▸ Document section
This works fine but for hundreds of sequences, it will generate a large number of files. So, it is beneficial to have the next incoming sequence written below the first one, then second one after it and so on. A fasta file format is basically a text file containing text with its header marked with ">". e.g.

>firstseq_header
djsfkasdjfkasjdfkasjdflkasjdflkasjdfkasdjfsadk
iewurpwierpofasiodfjlkasdfklasjowieqrudsafdsaf
>secseq_header
dsfjsdfkjasfasdfhwrwerewrasdfasrwerasdfa
awerwerasafas
>nseq_header
ajskdfhjasdfhlasjdhfwueroywieuhsjadfh
hdsfkjh

and so on


Solution

  • Something like this? Just write them all to the same file.

    import requests
    
    with open('testfasta.txt', 'r') as infile,
         open('results.fasta', 'w') as outfile:
      for count, line in enumerate(infile, 1):
        access_id = line.strip()              
        response = requests.get(
          f'https://rest.uniprot.org/uniprotkb/{access_id}.fasta')

▸ Requirements
Reproduce the part of the forum excerpt about writing FASTA output that begins with the words containing "import requests" and ends with "access_id = line.strip()".

▸ Data listing
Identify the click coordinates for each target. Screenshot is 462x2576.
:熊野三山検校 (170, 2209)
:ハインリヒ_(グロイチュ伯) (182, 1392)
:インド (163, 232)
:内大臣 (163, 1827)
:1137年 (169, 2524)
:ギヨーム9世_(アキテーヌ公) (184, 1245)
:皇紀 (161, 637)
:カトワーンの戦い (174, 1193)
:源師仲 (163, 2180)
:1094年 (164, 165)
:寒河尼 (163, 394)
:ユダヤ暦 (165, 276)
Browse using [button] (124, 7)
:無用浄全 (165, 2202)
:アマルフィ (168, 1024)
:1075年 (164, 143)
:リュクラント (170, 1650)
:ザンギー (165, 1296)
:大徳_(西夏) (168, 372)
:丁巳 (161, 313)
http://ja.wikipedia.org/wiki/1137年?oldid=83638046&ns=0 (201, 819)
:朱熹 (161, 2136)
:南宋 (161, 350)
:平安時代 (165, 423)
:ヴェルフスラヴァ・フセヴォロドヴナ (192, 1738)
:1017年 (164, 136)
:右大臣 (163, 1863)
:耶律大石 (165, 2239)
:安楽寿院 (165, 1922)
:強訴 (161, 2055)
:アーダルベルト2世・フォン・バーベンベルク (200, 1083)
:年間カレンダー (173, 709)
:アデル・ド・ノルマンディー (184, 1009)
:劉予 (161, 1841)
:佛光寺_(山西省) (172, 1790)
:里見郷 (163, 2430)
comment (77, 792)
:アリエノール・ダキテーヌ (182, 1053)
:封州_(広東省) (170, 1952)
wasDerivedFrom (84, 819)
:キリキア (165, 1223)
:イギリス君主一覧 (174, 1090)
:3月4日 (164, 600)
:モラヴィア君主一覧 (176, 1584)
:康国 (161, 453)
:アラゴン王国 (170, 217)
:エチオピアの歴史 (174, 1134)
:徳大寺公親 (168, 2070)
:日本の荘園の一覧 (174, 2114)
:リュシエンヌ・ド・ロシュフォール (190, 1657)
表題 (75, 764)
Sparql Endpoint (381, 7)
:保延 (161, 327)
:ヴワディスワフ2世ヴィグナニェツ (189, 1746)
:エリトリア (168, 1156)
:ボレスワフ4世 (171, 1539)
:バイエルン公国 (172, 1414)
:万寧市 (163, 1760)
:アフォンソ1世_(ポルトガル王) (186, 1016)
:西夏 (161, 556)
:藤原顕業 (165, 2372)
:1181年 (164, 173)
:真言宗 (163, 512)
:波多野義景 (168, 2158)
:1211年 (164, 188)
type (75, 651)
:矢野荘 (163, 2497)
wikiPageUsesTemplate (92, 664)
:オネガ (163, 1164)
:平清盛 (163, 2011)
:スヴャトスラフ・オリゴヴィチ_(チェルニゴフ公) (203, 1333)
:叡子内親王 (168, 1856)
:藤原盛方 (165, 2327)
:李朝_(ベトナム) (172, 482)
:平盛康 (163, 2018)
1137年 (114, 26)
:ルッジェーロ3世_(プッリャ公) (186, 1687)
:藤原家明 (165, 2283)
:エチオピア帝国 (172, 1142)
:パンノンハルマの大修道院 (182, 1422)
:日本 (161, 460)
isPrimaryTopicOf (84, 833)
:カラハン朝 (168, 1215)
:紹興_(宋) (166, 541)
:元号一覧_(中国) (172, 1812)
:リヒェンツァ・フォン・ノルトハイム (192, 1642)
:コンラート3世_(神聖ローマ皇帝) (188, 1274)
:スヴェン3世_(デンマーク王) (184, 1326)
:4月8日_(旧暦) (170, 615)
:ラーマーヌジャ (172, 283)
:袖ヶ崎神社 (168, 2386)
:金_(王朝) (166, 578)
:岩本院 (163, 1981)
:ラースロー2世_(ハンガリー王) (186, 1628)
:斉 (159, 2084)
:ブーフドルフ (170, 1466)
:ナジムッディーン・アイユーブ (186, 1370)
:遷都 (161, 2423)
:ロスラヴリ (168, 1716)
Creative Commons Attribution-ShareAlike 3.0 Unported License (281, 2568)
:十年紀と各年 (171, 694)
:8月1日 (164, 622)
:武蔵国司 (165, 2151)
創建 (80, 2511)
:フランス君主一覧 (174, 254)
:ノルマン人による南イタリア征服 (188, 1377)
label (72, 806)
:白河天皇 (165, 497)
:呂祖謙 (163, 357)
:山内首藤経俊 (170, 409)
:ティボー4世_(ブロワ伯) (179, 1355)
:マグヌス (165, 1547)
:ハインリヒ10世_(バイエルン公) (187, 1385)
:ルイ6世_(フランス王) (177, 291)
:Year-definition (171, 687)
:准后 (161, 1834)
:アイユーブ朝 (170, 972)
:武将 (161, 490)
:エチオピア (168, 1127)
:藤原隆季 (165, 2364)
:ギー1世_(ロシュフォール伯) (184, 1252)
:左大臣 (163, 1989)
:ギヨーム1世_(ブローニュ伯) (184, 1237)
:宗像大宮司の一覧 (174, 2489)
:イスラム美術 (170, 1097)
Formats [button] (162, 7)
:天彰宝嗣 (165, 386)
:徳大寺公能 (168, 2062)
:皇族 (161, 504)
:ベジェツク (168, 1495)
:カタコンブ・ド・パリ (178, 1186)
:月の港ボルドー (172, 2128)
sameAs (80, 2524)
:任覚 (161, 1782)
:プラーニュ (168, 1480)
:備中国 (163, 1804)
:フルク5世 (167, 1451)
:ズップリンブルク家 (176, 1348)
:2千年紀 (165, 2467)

▸ The answer
import requests
    
    with open('testfasta.txt', 'r') as infile,
         open('results.fasta', 'w') as outfile:
      for count, line in enumerate(infile, 1):
        access_id = line.strip()